Selected excerpt |
******

Insulin-mediated skeletal muscle vasodilation contributes to both insulin sensitivity and responsiveness in lean humans.

Whether insulin-mediated vasodilation is important in determining insulins overall action to stimulate glucose uptake is unknown. To this end, we measured leg glucose uptake during euglycemic hyperinsulinemic clamps performed at two insulin doses (40 mU/m2 per min, n = 6 and 120 mU/m2 per min, n = 15) alone and during a superimposed intrafemoral artery infusion of GN-monomethyl-L-arginine (L-NMMA) designed to blunt insulin-mediated vasodilation. During the higher dose study, hyperinsulinemia resulted in about a twofold rise in basal leg blood flow from 0.24 +/- 0.02 to 0.45 +/- 0.05 liter/min, P < 0.0001. L-NMMA infusion resulted in a net 21% reduction in leg glucose uptake from 114 +/- 18 mg/min to 85 +/- 13 mg/min, P < 0.001. We also found a significant relationship between the rate of insulin-stimulated whole body glucose uptake and the magnitude of flow dependent glucose uptake (r = 0.57, P = 0.02). Data obtained during the lower dose insulin infusion resulted in similar findings. In conclusion, in healthy lean subjects, insulin-stimulated muscle blood flow contributes to both insulin responsiveness and insulin sensitivity. The most insulin-sensitive subjects appear to be the most reliant on muscle perfusion for insulin action. Insulin-mediated vasodilation is an important physiological determinant of insulin action.

******

Records supplied |
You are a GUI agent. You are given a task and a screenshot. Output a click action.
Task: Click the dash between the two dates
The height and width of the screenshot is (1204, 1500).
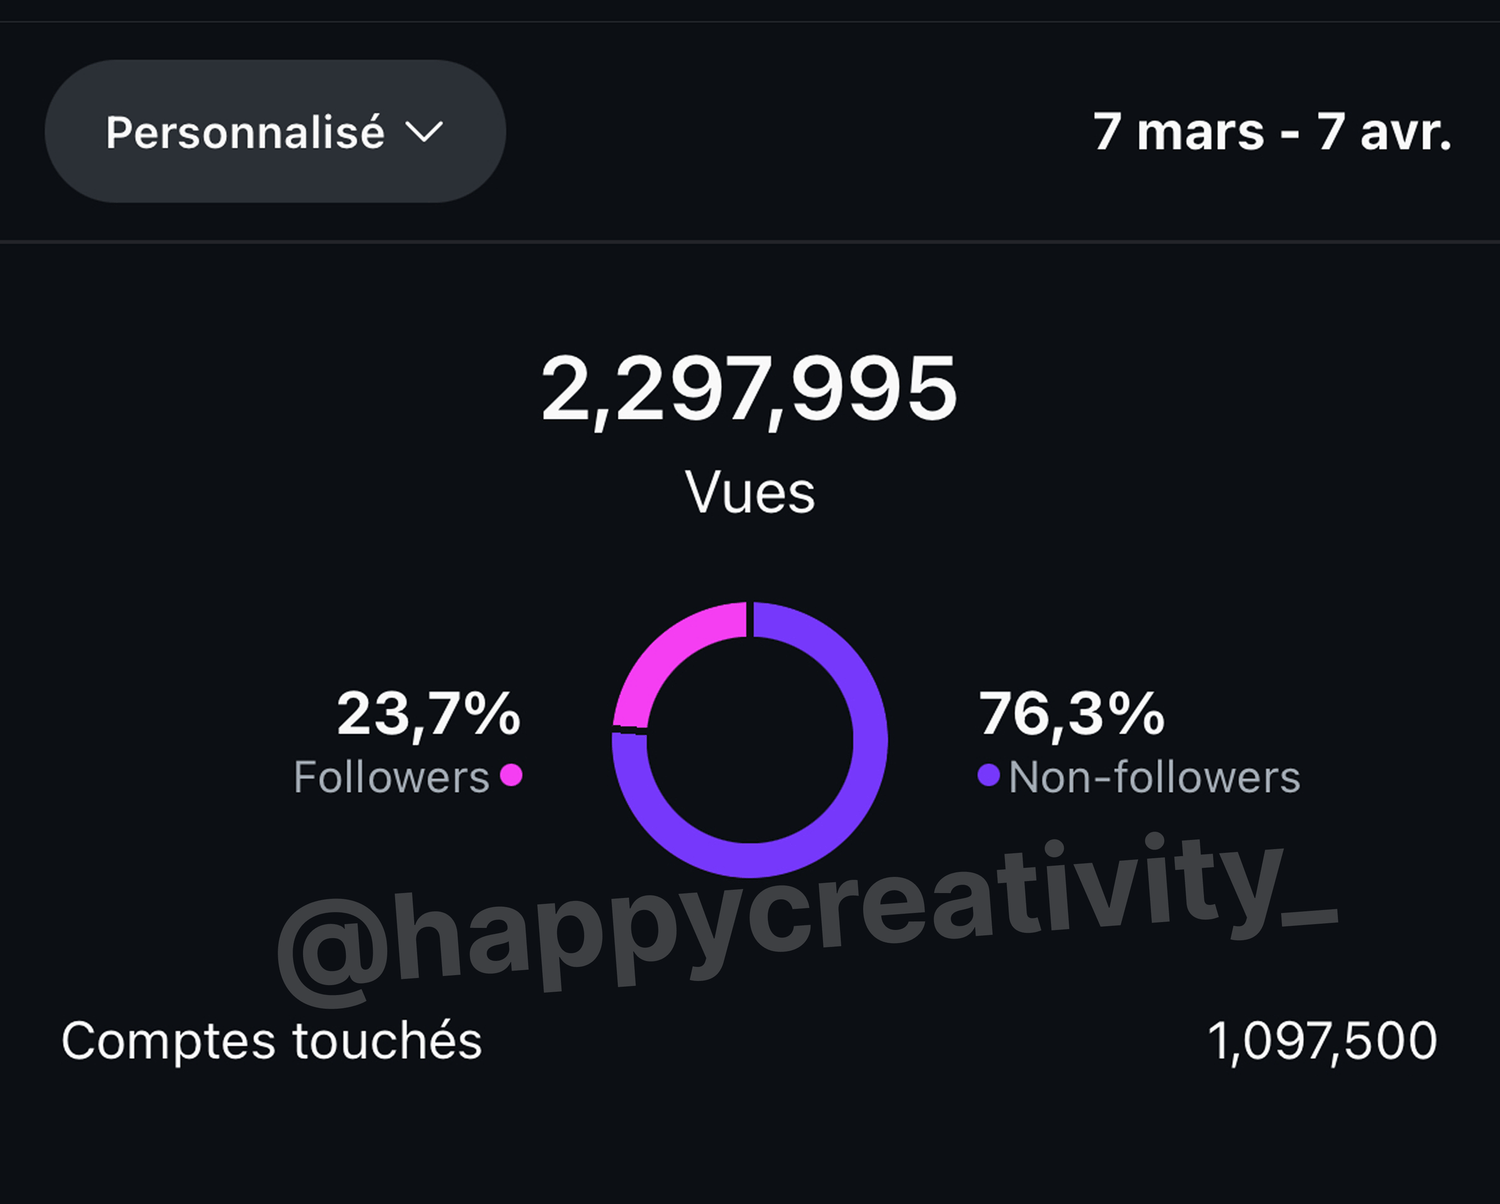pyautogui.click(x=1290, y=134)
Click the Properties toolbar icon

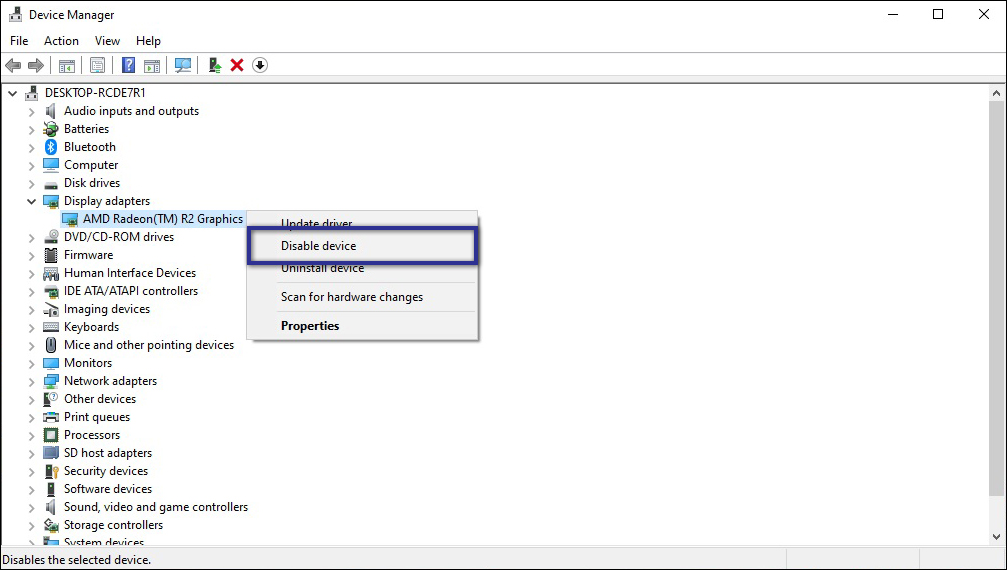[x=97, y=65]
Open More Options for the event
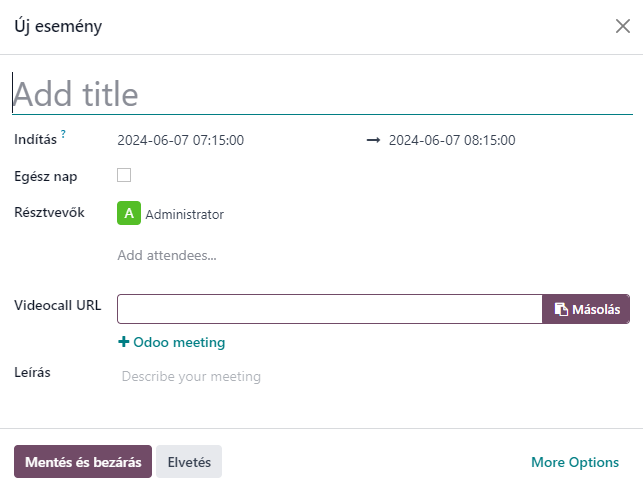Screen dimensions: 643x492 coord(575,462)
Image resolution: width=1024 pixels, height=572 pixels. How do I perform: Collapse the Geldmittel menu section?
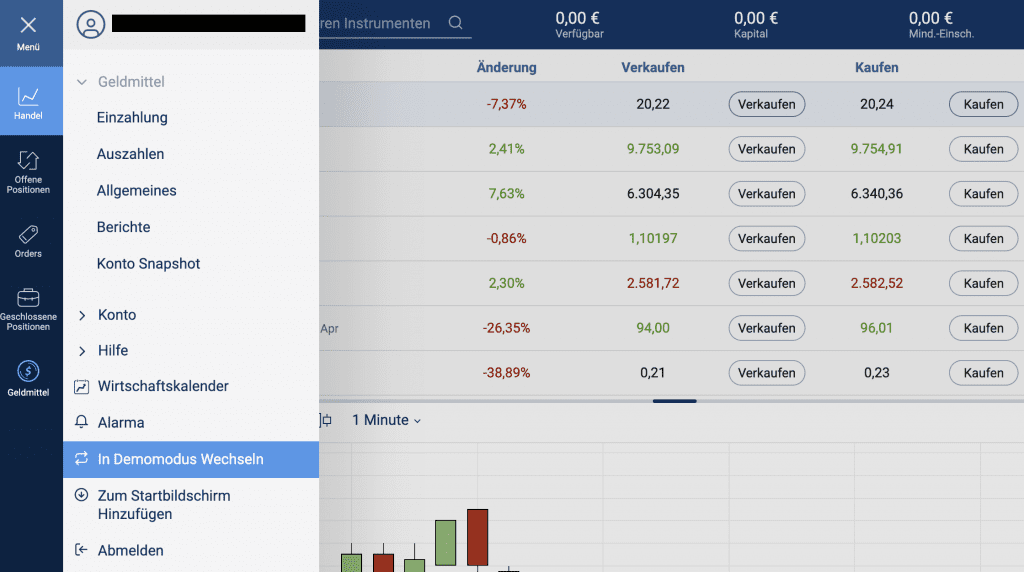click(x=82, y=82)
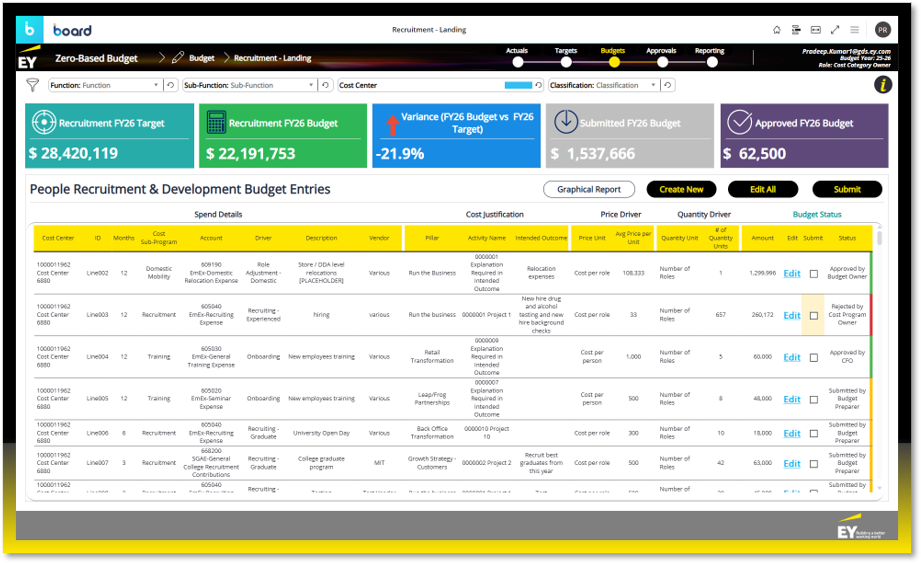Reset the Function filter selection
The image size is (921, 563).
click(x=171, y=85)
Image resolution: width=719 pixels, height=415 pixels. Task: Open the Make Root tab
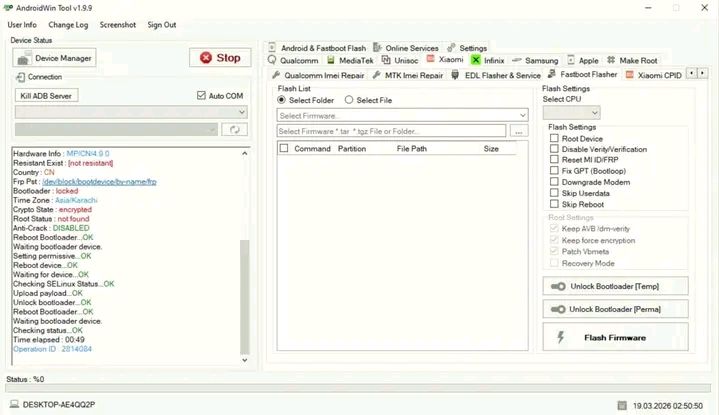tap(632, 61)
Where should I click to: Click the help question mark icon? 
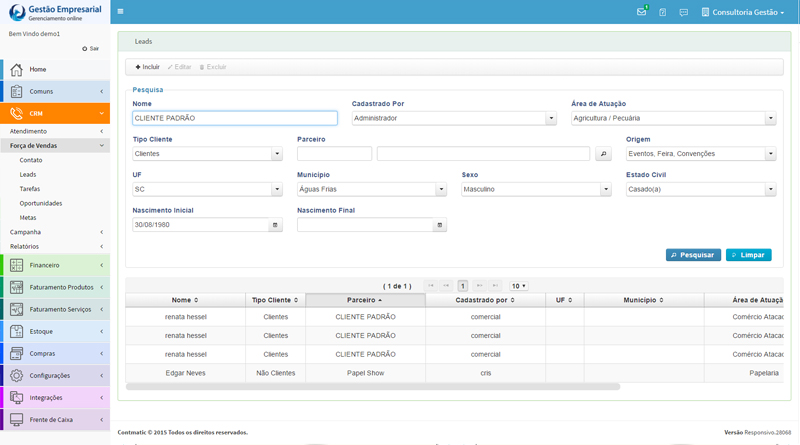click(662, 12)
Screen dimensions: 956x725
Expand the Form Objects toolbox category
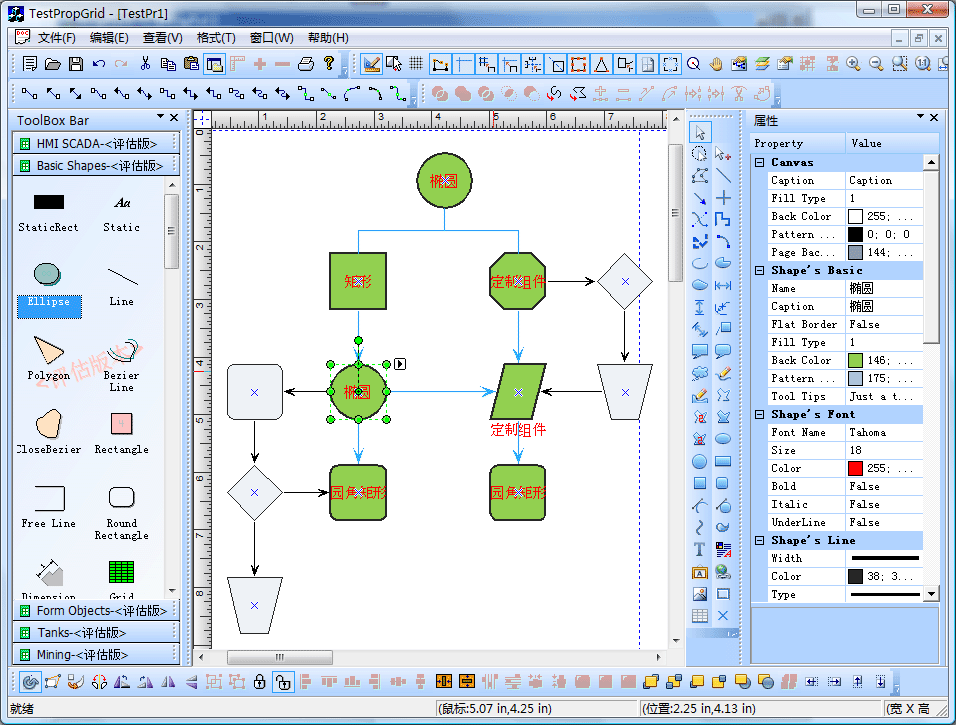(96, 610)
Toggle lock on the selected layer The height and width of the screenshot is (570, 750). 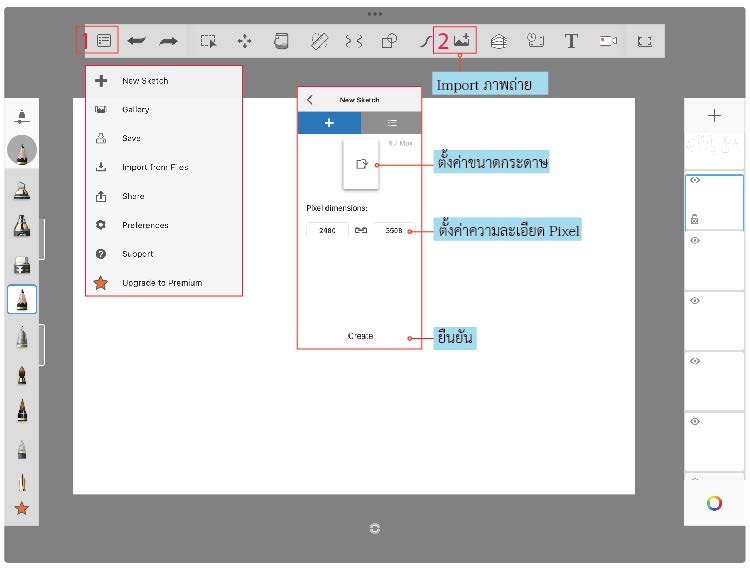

******

Task requirements |
- A) Check statements (i) to (iii) against the insulin vasodilation abstract. Answer yes or no for each, and quote the exact words that decide it. (i) In the higher dose study, hyperinsulinemia roughly doubled basal leg blood flow. (ii) L-NMMA infusion cut leg glucose uptake by about half. (iii) The least insulin-sensitive subjects seemed to depend most on muscle perfusion for insulin action.
- B) Summarize the insulin vasodilation abstract in two sentences.

Solution set |
- A)
(i) Yes: "hyperinsulinemia resulted in about a twofold rise in basal leg blood flow from 0.24 +/- 0.02 to 0.45 +/- 0.05 liter/min"
(ii) No: "L-NMMA infusion resulted in a net 21% reduction in leg glucose uptake"
(iii) No: "The most insulin-sensitive subjects appear to be the most reliant on muscle perfusion for insulin action."

- B) Leg glucose uptake was measured during euglycemic hyperinsulinemic clamps at two insulin doses, both alone and with an intrafemoral L-NMMA infusion meant to blunt insulin-mediated vasodilation. Blunting vasodilation lowered leg glucose uptake, which led the authors to conclude that in healthy lean subjects, insulin-stimulated muscle blood flow contributes to both insulin responsiveness and insulin sensitivity.